A Two-Sided Indirect/Direct-Drive Hybrid Target for the National Ignition Facility
ORAL
Abstract
We report on a new hybrid concept for a high-gain ignition target for the National Ignition Facility that combines the symmetry advantages of indirect-drive assembly with the efficiency of radial-direct-drive shock ignition in a capsule with thick fuel layers. A slow, thick 240-deg spherical shell segment of DT is assembled on a Au guide cone by indirect-drive in a one-sided hohlraum at 0.7MJ/150TW/250eV. It is then shock ignited on the opposite side by direct-drive on a 120-deg fuel segment inside the cone at 0.5MJ/230TW. Given the latter is radial direct-drive it will not require a polar direct drive qualification campaign or new phaseplates and should minimize cross beam transfer.

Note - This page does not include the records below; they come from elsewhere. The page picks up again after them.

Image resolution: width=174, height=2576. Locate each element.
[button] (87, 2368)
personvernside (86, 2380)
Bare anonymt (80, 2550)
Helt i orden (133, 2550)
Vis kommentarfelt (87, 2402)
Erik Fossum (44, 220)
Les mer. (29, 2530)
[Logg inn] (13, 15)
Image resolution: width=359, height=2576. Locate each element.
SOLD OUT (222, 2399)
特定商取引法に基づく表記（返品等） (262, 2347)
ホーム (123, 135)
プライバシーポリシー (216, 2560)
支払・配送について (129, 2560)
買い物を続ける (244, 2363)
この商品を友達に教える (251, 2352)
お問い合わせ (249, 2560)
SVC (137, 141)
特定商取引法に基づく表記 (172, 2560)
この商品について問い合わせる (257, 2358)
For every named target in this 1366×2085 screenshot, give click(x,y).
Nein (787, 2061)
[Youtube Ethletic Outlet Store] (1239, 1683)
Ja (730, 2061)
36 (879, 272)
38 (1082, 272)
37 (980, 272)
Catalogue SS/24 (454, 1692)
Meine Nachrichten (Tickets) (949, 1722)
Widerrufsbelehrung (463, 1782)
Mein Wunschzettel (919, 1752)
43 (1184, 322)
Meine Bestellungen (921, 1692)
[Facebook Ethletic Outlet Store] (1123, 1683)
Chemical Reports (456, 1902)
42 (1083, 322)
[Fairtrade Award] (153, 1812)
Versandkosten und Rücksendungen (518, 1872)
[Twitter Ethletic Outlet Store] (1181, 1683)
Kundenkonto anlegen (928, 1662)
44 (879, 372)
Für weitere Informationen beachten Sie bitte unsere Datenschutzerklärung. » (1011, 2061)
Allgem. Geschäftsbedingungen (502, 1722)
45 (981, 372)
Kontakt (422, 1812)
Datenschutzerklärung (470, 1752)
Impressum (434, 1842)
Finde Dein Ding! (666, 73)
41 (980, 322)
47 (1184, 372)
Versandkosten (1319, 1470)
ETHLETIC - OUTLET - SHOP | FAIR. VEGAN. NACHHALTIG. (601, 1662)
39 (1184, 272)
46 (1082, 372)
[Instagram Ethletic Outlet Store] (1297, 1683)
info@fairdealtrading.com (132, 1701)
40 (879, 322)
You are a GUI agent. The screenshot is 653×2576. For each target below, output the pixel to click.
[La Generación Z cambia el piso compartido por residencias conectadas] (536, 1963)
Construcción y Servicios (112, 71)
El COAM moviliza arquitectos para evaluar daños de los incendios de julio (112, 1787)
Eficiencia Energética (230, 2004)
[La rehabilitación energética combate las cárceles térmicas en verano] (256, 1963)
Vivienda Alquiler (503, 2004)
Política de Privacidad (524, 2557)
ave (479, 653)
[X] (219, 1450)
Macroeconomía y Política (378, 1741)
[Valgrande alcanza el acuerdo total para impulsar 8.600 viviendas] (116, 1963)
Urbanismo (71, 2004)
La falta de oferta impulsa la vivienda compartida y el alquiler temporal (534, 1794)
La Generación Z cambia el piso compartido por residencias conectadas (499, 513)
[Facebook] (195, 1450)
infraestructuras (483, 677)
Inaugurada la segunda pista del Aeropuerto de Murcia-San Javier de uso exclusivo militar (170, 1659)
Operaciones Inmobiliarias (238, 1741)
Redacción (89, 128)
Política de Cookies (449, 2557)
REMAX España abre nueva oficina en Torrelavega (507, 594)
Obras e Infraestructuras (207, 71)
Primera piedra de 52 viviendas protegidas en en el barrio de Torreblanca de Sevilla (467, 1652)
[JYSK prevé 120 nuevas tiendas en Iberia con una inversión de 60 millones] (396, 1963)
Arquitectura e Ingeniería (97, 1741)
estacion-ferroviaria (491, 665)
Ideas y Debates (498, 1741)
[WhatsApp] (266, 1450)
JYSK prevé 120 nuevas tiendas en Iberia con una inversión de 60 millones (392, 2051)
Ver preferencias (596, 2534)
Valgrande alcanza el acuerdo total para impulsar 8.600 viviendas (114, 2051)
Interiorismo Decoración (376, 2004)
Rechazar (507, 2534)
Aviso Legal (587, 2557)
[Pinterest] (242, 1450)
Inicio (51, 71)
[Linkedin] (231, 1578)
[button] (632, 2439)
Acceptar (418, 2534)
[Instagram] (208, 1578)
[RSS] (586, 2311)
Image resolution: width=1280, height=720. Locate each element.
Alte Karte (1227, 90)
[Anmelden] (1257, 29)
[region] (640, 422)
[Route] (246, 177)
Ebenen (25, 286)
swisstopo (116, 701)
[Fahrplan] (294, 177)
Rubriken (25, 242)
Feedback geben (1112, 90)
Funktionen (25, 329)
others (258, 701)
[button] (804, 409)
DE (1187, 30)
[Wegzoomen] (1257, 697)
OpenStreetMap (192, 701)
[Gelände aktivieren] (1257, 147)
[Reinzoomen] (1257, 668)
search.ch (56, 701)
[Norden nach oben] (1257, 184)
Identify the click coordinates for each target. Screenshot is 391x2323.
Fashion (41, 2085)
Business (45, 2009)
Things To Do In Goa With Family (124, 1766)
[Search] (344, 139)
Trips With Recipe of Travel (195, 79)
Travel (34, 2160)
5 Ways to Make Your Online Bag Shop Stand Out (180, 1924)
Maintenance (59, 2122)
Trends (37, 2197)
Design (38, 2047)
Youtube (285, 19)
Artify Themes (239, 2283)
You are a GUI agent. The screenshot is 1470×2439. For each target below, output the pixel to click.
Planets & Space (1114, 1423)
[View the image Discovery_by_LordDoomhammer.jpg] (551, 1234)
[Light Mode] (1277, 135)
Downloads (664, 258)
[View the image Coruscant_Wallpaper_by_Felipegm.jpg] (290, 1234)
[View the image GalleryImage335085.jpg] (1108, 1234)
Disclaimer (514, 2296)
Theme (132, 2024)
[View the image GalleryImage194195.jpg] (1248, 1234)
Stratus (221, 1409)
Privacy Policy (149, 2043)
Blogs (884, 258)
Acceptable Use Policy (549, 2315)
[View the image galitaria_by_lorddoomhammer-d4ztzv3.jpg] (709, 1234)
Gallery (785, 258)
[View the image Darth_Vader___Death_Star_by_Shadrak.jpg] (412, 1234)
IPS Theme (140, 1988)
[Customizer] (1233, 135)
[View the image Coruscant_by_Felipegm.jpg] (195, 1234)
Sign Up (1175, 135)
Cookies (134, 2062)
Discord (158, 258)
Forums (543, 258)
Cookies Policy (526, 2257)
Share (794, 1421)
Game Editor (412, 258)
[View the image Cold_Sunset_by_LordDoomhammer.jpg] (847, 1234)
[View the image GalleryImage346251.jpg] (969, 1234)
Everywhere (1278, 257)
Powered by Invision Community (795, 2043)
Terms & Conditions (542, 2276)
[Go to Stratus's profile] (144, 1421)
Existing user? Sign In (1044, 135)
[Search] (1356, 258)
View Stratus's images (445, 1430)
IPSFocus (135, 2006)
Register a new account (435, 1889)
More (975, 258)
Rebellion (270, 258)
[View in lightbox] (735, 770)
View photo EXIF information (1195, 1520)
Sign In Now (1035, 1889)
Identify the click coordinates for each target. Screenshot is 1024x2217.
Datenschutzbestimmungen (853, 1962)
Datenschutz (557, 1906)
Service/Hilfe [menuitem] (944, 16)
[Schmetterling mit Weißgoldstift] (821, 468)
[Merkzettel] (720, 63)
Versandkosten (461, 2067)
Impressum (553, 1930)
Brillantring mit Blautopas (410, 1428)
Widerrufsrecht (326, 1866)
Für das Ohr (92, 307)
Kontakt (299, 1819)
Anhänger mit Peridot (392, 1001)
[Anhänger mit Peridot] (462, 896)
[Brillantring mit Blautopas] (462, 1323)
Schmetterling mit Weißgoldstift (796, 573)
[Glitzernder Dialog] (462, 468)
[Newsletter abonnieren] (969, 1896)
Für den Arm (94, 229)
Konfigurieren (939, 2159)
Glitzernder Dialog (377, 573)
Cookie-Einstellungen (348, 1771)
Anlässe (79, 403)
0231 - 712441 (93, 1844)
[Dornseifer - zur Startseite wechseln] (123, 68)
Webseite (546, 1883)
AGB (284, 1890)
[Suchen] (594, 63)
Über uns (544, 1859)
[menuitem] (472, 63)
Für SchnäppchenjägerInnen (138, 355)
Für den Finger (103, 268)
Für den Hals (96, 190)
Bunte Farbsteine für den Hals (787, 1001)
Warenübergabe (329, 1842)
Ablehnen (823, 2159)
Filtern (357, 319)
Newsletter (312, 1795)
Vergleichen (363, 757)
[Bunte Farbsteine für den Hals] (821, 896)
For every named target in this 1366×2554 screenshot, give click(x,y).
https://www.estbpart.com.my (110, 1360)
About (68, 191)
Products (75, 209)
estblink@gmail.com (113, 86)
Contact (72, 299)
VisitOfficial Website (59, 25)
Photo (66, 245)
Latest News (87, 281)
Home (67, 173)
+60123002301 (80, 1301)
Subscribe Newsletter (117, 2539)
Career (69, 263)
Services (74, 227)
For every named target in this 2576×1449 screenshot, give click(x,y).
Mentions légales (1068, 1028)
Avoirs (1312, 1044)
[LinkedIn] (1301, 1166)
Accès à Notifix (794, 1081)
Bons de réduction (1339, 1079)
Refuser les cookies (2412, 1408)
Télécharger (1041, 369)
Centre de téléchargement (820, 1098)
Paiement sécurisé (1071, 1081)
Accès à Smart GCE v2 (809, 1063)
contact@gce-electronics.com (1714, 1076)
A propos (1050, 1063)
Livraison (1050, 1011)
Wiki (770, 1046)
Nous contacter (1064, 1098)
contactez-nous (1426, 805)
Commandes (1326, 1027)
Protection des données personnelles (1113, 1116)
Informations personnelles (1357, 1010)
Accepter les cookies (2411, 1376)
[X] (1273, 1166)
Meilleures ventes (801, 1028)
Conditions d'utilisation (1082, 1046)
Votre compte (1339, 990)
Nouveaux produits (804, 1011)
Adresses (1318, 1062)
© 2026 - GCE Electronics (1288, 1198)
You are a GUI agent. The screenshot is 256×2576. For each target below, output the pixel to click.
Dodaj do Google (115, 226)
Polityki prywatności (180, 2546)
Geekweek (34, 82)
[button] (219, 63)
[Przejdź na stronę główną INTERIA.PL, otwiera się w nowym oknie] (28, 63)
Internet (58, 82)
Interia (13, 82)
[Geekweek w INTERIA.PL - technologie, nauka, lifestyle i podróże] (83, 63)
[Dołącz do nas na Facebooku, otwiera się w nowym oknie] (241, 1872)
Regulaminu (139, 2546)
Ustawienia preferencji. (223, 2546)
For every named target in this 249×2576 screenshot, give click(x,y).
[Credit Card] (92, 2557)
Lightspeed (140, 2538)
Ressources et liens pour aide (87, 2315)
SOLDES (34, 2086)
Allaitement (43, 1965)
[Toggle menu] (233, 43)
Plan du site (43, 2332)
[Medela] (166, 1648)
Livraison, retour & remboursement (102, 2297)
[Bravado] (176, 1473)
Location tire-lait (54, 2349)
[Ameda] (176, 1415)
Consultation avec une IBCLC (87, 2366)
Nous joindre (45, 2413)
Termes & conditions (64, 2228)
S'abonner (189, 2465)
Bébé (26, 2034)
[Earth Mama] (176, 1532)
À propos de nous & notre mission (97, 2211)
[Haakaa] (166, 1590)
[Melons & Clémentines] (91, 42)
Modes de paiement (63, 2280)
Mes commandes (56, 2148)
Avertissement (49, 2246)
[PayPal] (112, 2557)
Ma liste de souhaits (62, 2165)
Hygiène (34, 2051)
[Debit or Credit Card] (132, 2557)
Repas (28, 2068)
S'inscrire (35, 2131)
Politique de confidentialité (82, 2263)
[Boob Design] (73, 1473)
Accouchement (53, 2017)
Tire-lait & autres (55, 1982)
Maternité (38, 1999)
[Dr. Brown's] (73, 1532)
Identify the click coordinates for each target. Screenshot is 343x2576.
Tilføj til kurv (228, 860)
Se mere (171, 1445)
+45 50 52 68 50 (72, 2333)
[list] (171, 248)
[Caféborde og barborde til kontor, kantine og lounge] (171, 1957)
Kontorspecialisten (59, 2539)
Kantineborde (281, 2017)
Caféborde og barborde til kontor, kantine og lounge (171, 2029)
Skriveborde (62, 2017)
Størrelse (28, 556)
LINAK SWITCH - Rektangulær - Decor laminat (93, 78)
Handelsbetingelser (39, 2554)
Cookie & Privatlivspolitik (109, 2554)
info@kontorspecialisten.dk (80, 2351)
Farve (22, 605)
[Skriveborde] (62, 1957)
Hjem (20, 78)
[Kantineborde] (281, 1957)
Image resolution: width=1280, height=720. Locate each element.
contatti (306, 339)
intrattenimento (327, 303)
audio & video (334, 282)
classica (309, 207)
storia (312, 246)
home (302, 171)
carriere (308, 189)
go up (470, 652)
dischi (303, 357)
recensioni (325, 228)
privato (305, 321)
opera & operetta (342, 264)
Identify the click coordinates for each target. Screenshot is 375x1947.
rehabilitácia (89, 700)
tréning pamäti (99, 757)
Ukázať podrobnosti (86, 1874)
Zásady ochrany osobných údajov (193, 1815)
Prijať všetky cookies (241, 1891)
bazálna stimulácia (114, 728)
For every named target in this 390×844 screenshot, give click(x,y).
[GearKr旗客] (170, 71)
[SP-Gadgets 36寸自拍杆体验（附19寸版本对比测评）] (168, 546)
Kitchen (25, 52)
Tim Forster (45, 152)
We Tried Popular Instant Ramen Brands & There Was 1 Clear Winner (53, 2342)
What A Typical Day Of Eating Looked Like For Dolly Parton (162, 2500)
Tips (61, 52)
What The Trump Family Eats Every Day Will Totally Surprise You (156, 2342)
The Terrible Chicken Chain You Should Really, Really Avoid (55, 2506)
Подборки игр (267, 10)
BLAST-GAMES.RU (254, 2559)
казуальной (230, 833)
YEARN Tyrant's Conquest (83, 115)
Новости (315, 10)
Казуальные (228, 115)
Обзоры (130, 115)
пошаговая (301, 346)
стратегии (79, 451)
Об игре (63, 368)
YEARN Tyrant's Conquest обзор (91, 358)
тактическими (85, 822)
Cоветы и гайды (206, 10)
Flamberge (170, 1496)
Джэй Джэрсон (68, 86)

We discuss 2-D LASNEX optimizations of synching the two laser drives, such that the indirect-drive compression pulse should commence some 8ns before the start of the direct-drive pulse. The burn history (rate of fusion energy production) exhibits a double maximum as the smaller, faster direct-drive side ignites and then burns into the main fuel mass on the other side. Critical issues include demonstrating adequate symmetry in a one-sided hohlraum during the low velocity compression phase and minimizing high-Z/DT mix from the Au cone that separates the two in-flight fuel segments during assembly.
*This work performed under the auspices of U.S. DOE by LLNL under Contract DE-AC52-07NA27344.